Her punishment for this is to have been appointed one of only seven
"President's
Professors" at the state-run University of California, and to be
officially
invited at exorbitant fees by college administrations all across the
country
to give ceremonial speeches on public occasions.
-
- Folk singer Pete Seeger, who has been a party puppet
his entire life, is a celebrated entertainer and was honored recently at
the Kennedy Center with a Freedom Medal by the president himself. In the
midst of the Vietnam War, Jane Fonda incited American troops to defect
in a broadcast she made from the enemy's capital over Radio Hanoi. She
then returned to the United States to win an Academy Award and eventually
become the wife of one of America's most powerful media moguls, where she
oversaw a 24-episode CNN special purporting to be a history of the Cold
War. Bernadine Dohrn, leader of America's first political terrorist cult,
who once officially declared war on "Amerika," and who has never
conceded even minimal regret for her crimes nor hinted at the slightest
revision of her views, has just been appointed to a Justice Department
commission on children. The idea that America punishes those who betray
her is laughable, as is the idea that leftists have anything to fear from
their government if they tell the truth.
-
- So why the continuing lies? The reason is this: The truth
is too embarrassing. Imagine what it would be like for Betty Friedan (the
name actually is Friedman) to admit that as a Jew she opposed America's
entry into the war against Hitler because Stalin told her that it was just
an inter-imperialist fracas?
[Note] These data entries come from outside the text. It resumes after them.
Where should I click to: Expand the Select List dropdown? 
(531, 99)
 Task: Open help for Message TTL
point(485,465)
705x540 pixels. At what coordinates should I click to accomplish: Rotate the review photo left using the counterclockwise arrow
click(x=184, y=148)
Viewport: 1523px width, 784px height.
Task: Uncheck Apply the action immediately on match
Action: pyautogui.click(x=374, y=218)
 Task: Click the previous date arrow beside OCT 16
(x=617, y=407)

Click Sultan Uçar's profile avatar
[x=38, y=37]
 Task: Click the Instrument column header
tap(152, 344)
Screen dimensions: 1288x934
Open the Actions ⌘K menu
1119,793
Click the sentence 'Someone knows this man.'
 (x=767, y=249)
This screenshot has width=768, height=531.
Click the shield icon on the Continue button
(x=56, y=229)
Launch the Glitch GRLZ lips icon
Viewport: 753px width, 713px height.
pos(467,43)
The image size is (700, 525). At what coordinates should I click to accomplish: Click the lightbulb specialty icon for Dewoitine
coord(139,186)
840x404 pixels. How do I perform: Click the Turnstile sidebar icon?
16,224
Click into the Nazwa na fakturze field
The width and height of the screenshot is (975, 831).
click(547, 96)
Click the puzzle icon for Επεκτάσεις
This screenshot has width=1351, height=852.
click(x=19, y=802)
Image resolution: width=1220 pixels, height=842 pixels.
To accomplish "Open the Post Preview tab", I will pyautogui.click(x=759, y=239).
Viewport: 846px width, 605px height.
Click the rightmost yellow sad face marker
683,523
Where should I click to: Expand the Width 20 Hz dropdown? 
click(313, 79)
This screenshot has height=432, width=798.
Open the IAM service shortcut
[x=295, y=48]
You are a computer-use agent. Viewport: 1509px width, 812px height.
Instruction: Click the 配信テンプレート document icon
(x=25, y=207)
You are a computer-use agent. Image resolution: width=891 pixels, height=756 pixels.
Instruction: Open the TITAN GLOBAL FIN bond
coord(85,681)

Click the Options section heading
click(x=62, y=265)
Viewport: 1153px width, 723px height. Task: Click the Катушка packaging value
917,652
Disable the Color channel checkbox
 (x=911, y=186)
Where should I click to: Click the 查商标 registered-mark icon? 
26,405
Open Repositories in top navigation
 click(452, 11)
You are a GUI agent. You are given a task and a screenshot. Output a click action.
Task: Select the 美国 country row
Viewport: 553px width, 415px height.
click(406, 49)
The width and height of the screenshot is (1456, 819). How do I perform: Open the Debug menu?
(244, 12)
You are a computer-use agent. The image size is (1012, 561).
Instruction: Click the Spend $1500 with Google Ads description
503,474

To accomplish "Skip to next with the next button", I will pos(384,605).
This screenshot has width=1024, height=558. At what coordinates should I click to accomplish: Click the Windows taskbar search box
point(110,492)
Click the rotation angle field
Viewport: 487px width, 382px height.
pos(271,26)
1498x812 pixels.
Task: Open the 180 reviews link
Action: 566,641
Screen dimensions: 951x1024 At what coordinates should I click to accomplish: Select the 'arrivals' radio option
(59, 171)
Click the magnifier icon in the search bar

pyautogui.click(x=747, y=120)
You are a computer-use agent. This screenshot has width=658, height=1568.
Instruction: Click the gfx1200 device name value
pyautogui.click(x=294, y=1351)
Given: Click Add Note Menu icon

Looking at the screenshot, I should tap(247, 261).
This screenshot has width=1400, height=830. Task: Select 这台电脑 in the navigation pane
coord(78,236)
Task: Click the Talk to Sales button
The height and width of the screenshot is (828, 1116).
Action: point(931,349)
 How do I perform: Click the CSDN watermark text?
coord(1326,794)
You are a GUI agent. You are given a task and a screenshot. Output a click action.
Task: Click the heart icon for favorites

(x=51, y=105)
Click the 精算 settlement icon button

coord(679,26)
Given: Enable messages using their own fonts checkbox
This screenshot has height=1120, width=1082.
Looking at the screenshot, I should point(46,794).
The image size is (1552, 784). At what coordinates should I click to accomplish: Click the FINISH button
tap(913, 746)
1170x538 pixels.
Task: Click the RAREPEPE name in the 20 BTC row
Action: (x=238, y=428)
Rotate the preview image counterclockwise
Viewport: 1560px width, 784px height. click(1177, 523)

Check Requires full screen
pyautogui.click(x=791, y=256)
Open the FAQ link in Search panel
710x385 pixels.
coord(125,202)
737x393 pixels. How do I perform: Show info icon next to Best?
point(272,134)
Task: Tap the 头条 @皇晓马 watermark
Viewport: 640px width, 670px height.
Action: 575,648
Imagine what it would be like for America's
premier feminist to acknowledge that well into her 30s she thought Stalin
was the Father of the Peoples, and that the United States was an evil
empire,
and that her interest in women's liberation was just a subtext of her real
desire to create a Soviet America. No, those kinds of revelations don't
help a person who is concerned about her public image.
-
- Which is why it probably has seemed better just to lie
about this all these years. The problem, however, is that lying can't be
contained. It begets other lies, and eventually becomes a whole way of
life, as President Clinton could tell you. One of the lies that the denial
of one's Communist past begets is an exaggerated view of McCarthyism. Fear
of McCarthyism becomes an excuse that explains everything. That McCarthyism
was some gigantic "reign of terror" (to use Carl Bernstein's
sappy analogy), as though thousands lost their freedom and hundreds their
lives while the country itself remained paralyzed with fear for a decade
is simply not true. McCarthy's personal reign lasted but a year a half,
until Democrats took control of his committee. Being an accused Communist
on an American college campus in the '50s, moreover, was only marginally
more damaging to one's career opportunities than the accusation of being
a member of the Christian Right would be on today's politically correct
campus, dominated as it now is by the tenured left. Bad enough, but reign
of terror, no.
-
- The example of Betty Friedan should be a wake-up call
to the rest of us to insist that people be candid about their politics
and about calling things by their right names. Otherwise, we are going
to continue being inundated with books from the academy with ludicrous
claims like this: "In response to McCarthyism and to the impact of
mass media, suburbs, and prosperity, a wave of conformity swept across
much of the nation. Containment referred not only to American policy toward
the U.S.S.R. but also to what happened to aspirations at home. The results
for women were especially unfortunate. Even though increasing numbers of
them entered the work force, the Cold War linked anti-communism and the
dampening of women's ambitions." If you believe that, there is a
bridge
I have to sell you. On the other hand, at least according to Friedan's
biographer, that's exactly what Friedan has sold American feminists:
"With
'The Feminine Mystique,' Friedan began a long tradition among American
feminists of seeing compulsory domesticity as the mmain consequence of
1950s McCarthyism." Well, perhaps it's not American feminists Friedan
has sold this bizarre version of reality to, so much as American Communists
posing as feminists and unsuspecting young women whose only understanding
of this past will come from their tenured leftist professors.